Illusion City garnered favorable reception from critics, but the Sega Mega-CD version received mixed response. The Japanese publication Micom BASIC Magazine ranked the game at the number three spot in popularity on their April 1992 issue. Public reception towards the Mega-CD release was more positive; readers of Mega Drive Fan and the Japanese Sega Saturn Magazine voted to give it scores of 22.9 out of 30 and 8.093 out of 10 respectively, ranking among Mega Drive and Mega-CD games at the number 98 spot in a 1995 poll by Sega Saturn Magazine. According to Famitsu, the Mega-CD port sold over 2,164 copies in its first week on the market.

The Japanese MSX Magazine reviewed the original MSX Turbo R version, being impressed with the game's visuals and stating they have never seen a role-playing game of such a large scale on MSX. A writer for MSX Computer Magazine also reviewed the MSX Turbo R release, drawing comparison with SD Snatcher (1990) due to its cyberpunk atmosphere. They praised the game's stereo music, fluid graphical animations for taking advantage of the MSX Turbo R hardware, and overall quality, proclaiming that "Illusion City is big, extensive and above all very beautiful". Reviewing the Mega-CD version, Beep! Mega Drive magazine compared it unfavorably with Snatcher (1988). They found it dated and unpolished due to its inherent nature as a PC game, criticizing the scenario as well as the "unfriendly" battle and event sequences, but commended its engrossing setting.

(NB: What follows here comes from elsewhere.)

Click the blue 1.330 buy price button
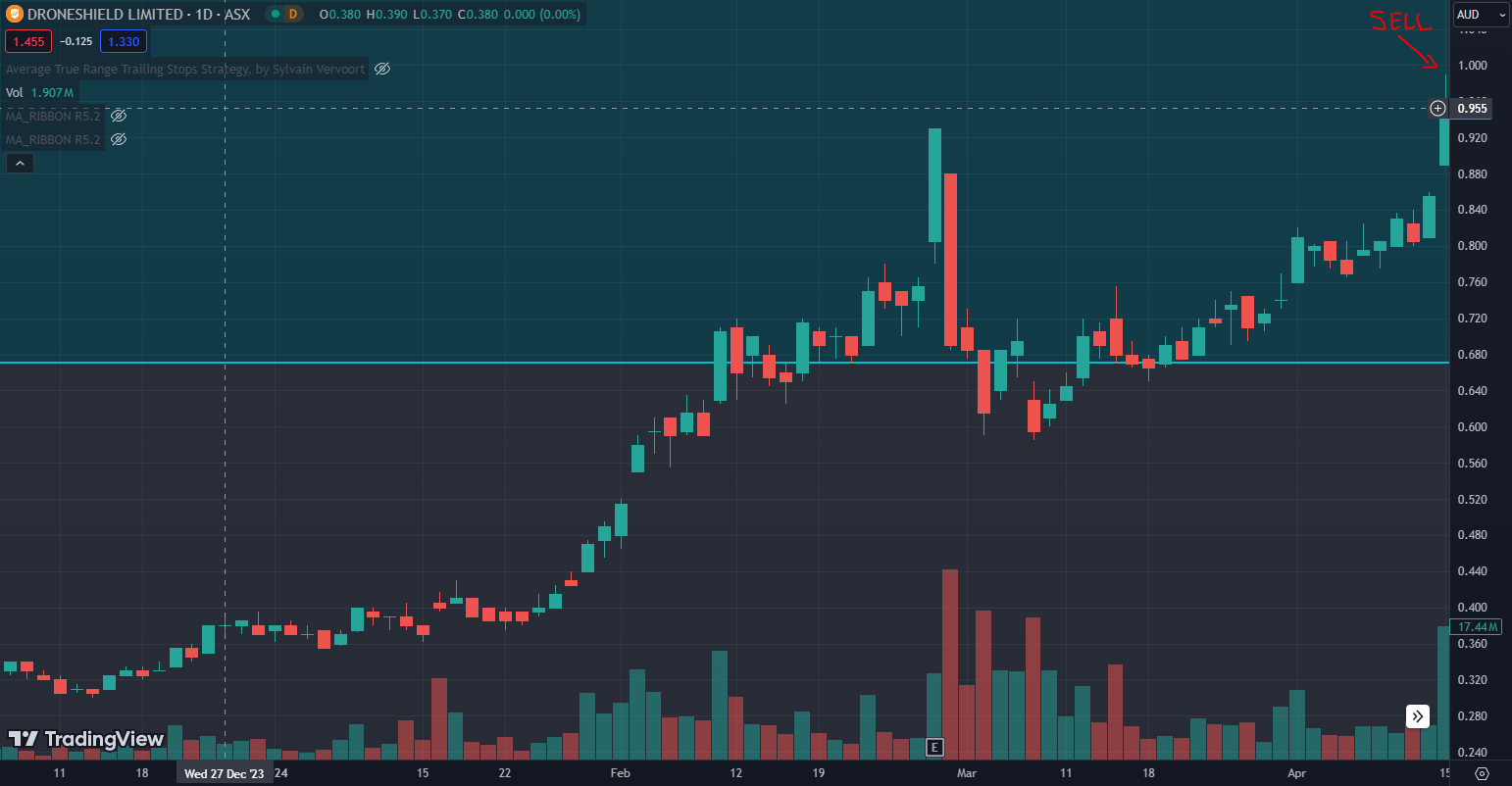This screenshot has width=1512, height=786. pyautogui.click(x=124, y=41)
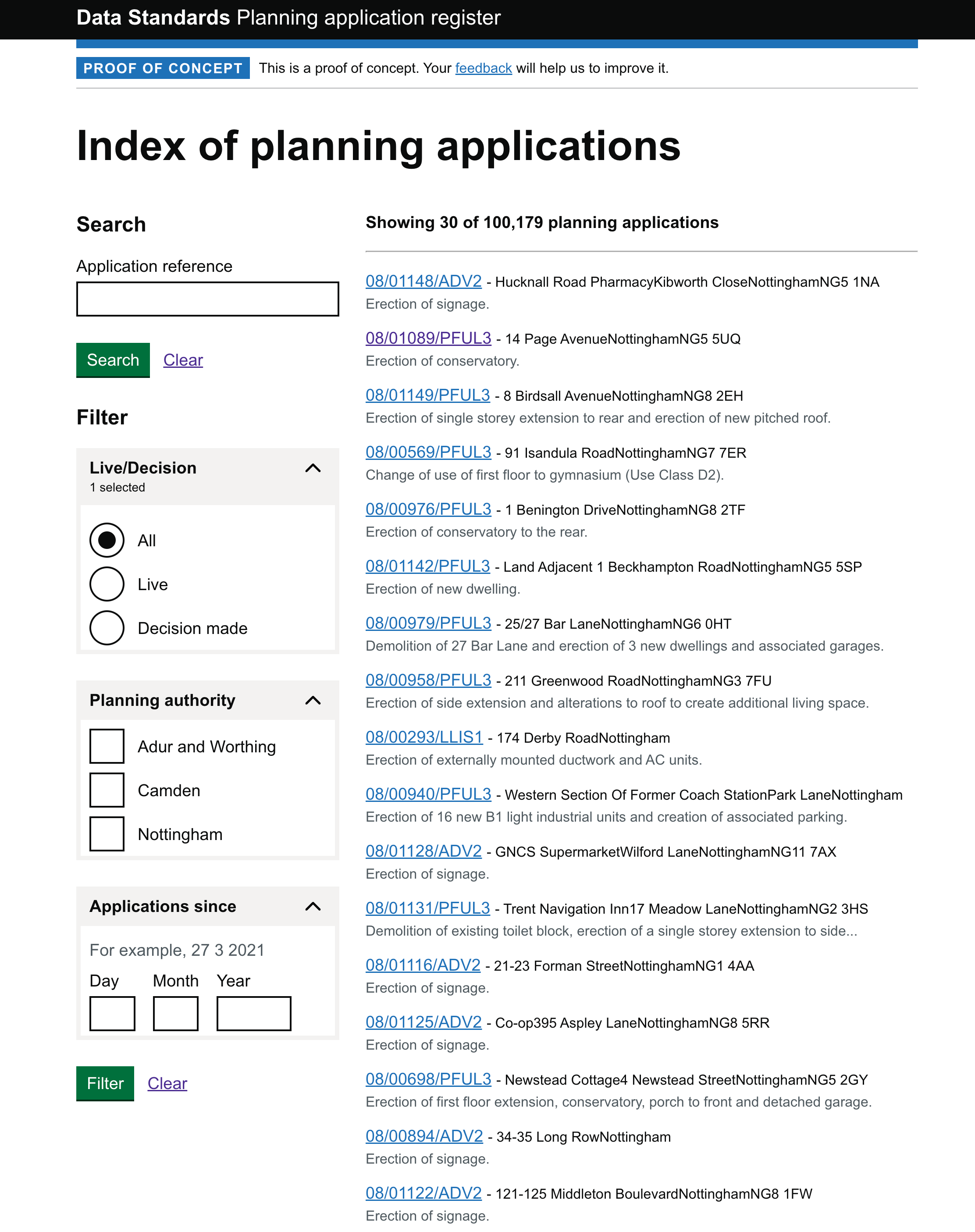Collapse the Live/Decision filter section
The image size is (975, 1232).
312,468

Dengeki Mega Drives four reviewers also reviewed the Mega-CD port, expressing that the game did not translate well from PC to console, finding its story good but sluggish and faulted the jerky screen scrolling. They also felt that it played more like an adventure game than an RPG. Famitsus four editors reviewed the Mega-CD conversion as well, expressing that the game was directed like a movie. They gave positive remarks to the game's visuals, character animations, scenario, and futuristic Hong Kong-esque setting, but they felt the role-playing elements were weak. Oh!Xs Zenji Nishikawa gave the X68000 version positive remarks for its setting, graphics, and audio, but noted that the game's speed and text was slower than the PC-98 version.

Review scores
| Publication | Score |
|---|---|
| Beep! MegaDrive | (Mega-CD) 5.72/10 |
| Famitsu | (Mega-CD) 26/40 |
| Dengeki Mega Drive | (Mega-CD) 49% |
| Hippon Super! | (Mega-CD) 3/10 |

=== Retrospective coverage ===
Retrospective commentary for Illusion City has been more positive. An editor for the Japanese gaming book Mega Drive Encyclopedia recommended the Sega Mega-CD version for players tired of modern role-playing games, highlighting the muddy and interesting relationships of characters and enemies with the main protagonist. David Borrachero of Spanish gaming magazine RetroManiac called it the best RPG created by the creators of the Xak series, but criticized the abrupt character movement in the FM Towns version. MeriStations Francisco Alberto Serrano labelled the original MSX Turbo R version as "a true masterpiece", lauding its atmosphere, soundtrack, and futuristic visual work. In a retrospective analysis of the PC-98 version, a writer for Dengeki Online praised the game's detailed pixel art, unique atmosphere, intertwining storyline, characters, and battle system.